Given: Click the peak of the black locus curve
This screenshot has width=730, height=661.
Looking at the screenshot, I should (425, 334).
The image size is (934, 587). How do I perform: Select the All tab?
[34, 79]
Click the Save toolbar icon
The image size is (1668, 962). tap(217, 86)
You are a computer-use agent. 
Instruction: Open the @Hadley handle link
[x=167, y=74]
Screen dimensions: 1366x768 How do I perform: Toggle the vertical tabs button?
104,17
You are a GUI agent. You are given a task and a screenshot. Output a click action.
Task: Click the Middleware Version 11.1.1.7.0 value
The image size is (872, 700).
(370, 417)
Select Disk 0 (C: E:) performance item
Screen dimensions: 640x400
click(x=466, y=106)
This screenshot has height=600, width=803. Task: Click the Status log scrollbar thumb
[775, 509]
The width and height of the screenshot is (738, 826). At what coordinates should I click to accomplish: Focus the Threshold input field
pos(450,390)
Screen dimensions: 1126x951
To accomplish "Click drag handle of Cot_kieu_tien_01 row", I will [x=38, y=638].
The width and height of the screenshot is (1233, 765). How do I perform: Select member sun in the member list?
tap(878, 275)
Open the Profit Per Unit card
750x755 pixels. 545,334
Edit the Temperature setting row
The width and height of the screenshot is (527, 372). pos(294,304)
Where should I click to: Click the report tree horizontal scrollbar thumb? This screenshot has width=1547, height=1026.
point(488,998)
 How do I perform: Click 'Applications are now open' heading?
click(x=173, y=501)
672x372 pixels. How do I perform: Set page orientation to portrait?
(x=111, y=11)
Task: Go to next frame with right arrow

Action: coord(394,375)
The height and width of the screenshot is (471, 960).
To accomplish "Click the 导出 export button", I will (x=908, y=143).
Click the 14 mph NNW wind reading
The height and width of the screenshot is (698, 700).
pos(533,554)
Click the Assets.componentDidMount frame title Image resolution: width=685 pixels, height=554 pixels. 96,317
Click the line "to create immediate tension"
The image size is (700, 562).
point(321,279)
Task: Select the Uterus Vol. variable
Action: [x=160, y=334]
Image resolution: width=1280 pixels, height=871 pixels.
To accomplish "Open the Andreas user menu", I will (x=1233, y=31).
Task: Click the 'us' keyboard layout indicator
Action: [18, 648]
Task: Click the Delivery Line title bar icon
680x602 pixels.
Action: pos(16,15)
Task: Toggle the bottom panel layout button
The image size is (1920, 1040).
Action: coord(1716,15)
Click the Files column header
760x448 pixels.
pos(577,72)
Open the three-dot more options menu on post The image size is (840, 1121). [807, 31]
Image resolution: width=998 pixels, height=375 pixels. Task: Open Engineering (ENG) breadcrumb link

**Exercise prompt**
Select the lines from the entries that include the word "resolution".

**Reply to the task**
Click the Assets.componentDidMount frame title Image resolution: width=685 pixels, height=554 pixels. 96,317
Image resolution: width=1280 pixels, height=871 pixels.
Image resolution: width=998 pixels, height=375 pixels. Task: Open Engineering (ENG) breadcrumb link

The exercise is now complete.